__SUPPLIED ENTRIES__:

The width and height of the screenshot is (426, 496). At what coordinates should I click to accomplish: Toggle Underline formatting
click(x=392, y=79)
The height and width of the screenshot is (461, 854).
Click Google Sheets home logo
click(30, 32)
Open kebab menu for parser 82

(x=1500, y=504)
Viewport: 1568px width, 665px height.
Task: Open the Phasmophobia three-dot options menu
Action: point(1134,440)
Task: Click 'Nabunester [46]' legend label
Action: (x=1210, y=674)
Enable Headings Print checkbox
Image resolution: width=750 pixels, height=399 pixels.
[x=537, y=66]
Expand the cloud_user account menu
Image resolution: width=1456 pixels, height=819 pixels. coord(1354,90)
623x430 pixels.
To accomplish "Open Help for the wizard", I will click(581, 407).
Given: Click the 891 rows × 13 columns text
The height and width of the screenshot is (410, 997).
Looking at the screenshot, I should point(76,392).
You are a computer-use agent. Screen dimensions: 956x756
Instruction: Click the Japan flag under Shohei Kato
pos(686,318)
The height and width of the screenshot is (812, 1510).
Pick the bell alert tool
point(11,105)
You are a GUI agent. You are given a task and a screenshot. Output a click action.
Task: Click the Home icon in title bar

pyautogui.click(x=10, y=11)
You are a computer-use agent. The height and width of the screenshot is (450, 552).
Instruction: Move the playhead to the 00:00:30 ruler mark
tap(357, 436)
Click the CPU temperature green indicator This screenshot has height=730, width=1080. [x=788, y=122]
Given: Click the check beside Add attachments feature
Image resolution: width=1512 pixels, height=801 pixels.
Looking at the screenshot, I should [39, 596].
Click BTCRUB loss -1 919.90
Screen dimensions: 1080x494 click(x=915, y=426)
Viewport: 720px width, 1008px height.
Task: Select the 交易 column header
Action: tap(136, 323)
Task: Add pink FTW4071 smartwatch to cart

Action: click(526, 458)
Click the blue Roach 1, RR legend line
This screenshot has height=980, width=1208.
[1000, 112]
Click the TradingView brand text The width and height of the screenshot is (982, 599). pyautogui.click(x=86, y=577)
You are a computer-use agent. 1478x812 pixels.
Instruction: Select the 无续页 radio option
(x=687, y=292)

__WHAT IS BEING ASKED__:
Write out everything from the line containing "Open kebab menu for parser 82" down to the line containing "will click(581, 407).", both included, copying each line word for word.

__OUTPUT__:
Open kebab menu for parser 82

(x=1500, y=504)
Viewport: 1568px width, 665px height.
Task: Open the Phasmophobia three-dot options menu
Action: point(1134,440)
Task: Click 'Nabunester [46]' legend label
Action: (x=1210, y=674)
Enable Headings Print checkbox
Image resolution: width=750 pixels, height=399 pixels.
[x=537, y=66]
Expand the cloud_user account menu
Image resolution: width=1456 pixels, height=819 pixels. coord(1354,90)
623x430 pixels.
To accomplish "Open Help for the wizard", I will click(581, 407).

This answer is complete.